Health and climate change

I was surprised just now to see that I don’t think I have a general thread on climate change and human health.

I’d say there are at least two big relevant dimensions to it.

First, because fossil fuel use causes so many bad health impacts, phasing out fossil fuels brings major co-benefits in terms of avoiding disease.

Second — whereas people seem to find environmental problems generally abstract and of low salience — people seem to have a much more consistent willingness to prioritize health related items. Thus, emphasizing the health impacts of climate change may help to motivate those presently unmoved or hostile to climate action.

There are certainly other important links, including how climate change will alter the distribution of mosquito-borne and other diseases and of course the intersectional ways in which health connects with public policy, economic justice, race, and global equity.

I did for a while host a Canadian government report on human health and climate change, which the Harper government decided to make available to the public only through the mail on a CD.

Health was also an important part of the case we made for divestment at U of T (PDF page 50 / printed page 44-7).

Related:

3 thoughts on “Health and climate change”

  1. Public Perceptions of Climate Change as a Human Health Risk: Surveys of the United States, Canada and Malta

    We used data from nationally representative surveys conducted in the United States, Canada and Malta between 2008 and 2009 to answer three questions: Does the public believe that climate change poses human health risks, and if so, are they seen as current or future risks? Whose health does the public think will be harmed? In what specific ways does the public believe climate change will harm human health? When asked directly about the potential impacts of climate change on health and well-being, a majority of people in all three nations said that it poses significant risks; moreover, about one third of Americans, one half of Canadians, and two-thirds of Maltese said that people are already being harmed. About a third or more of people in the United States and Canada saw themselves (United States, 32%; Canada, 67%), their family (United States, 35%; Canada, 46%), and people in their community (United States, 39%; Canada, 76%) as being vulnerable to at least moderate harm from climate change. About one third of Maltese (31%) said they were most concerned about the risk to themselves and their families. Many Canadians said that the elderly (45%) and children (33%) are at heightened risk of harm, while Americans were more likely to see people in developing countries as being at risk than people in their own nation. When prompted, large numbers of Canadians and Maltese said that climate change can cause respiratory problems (78-91%), heat-related problems (75-84%), cancer (61-90%), and infectious diseases (49-62%). Canadians also named sunburn (79%) and injuries from extreme weather events (73%), and Maltese cited allergies (84%). However, climate change appears to lack salience as a health issue in all three countries: relatively few people answered open-ended questions in a manner that indicated clear top-of-mind associations between climate change and human health risks. We recommend mounting public health communication initiatives that increase the salience of the human health consequences associated with climate change.

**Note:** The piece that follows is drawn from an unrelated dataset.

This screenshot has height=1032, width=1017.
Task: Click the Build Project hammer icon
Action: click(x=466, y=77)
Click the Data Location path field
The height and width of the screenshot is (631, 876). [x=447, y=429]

  2. Climate change health costs to top $100B by mid-century: report

    Climate change is likely to add more than $100 billion a year to Canada’s health-care costs by mid-century, says a report by a federally funded research group.

    The Canadian Institute for Climate Choices says effects on health are likely to be heaviest among those who are already disadvantaged.

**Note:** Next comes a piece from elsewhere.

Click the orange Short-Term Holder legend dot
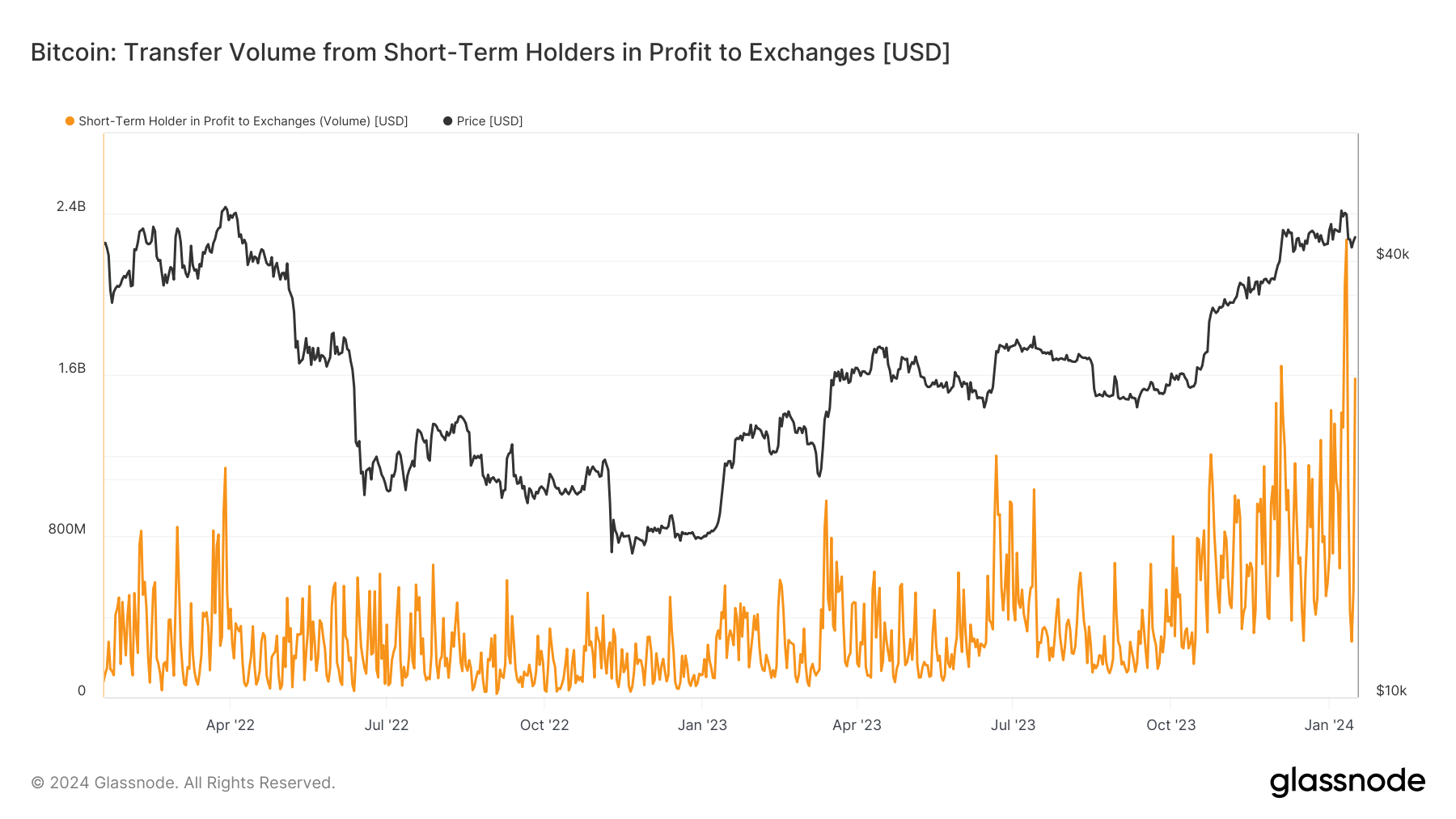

    “Heat waves, air pollution — we see that those disproportionately impact people with certain health status and people who don’t have the same resources as the average Canadian,” said co-author Ryan Ness.

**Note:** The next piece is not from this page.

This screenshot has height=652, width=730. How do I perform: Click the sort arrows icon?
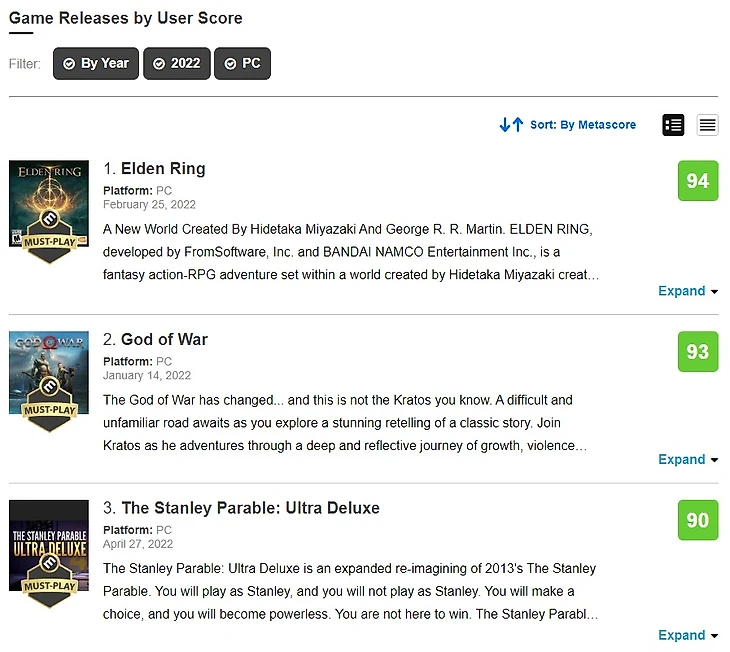[x=511, y=124]
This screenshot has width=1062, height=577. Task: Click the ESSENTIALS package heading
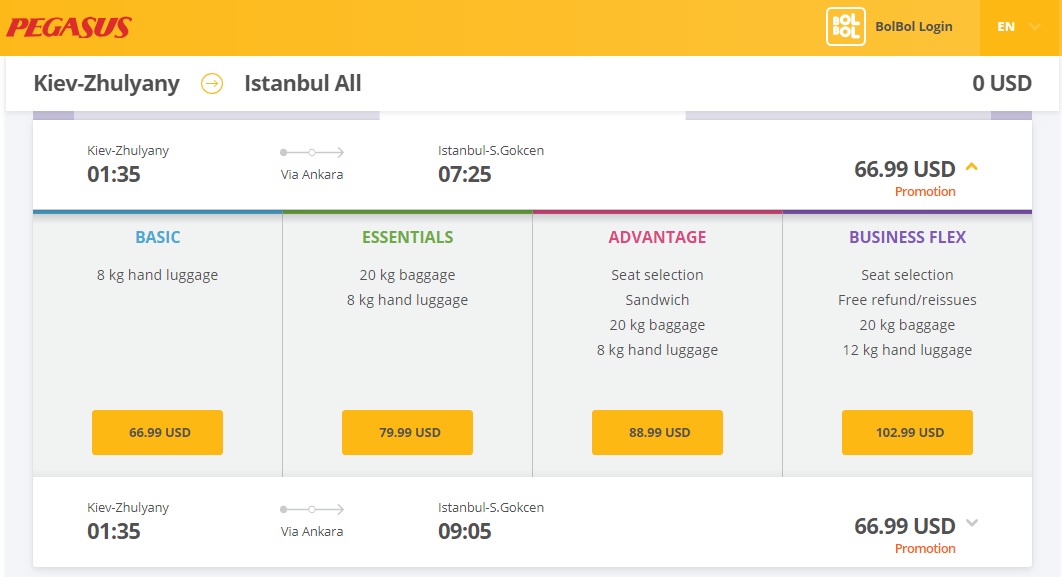coord(408,237)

    The report draws on some of the latest research to model how a less predictable climate with more extreme events could affect the health of Canadians. It looked at two cases: one in which little is done to curb greenhouse gas emissions and one in which global warming is kept under 2.5 degrees C.

  3. The Lancet tracked 44 health indicators that are directly linked to climate change for this year’s report. Three of those indicators — mental wellbeing, the influence of heat on safe physical activity, and pollution related to the consumption of goods and services — are new this year. The report found that the world’s senior citizens collectively experienced 3.1 billion more days of heatwave exposure in 2020 than average, particularly in China, India, Indonesia, Japan, and the United States. (The annual averages used in the report are based on data collected between 1986 and 2005.) Children under 1 year old experienced 626 million more heatwave days than average.

    The report notes that, in addition to physical risks, heat exposure poses diverse risks to mental health globally. But the way mental health conditions are diagnosed, tracked, and treated varies wildly from country to country, so the authors aim to figure out how to better quantify and document this indicator in future reports.

    One of the Countdown report’s starkest takeaways is that during any given month in 2020, 19 percent of the land surface of the entire planet was affected by extreme drought. Drought and heat combined are putting the world’s major staple crops — corn, wheat, soybeans, and rice — at risk, which means food insecurity will continue to rise in the absence of global leadership on climate change.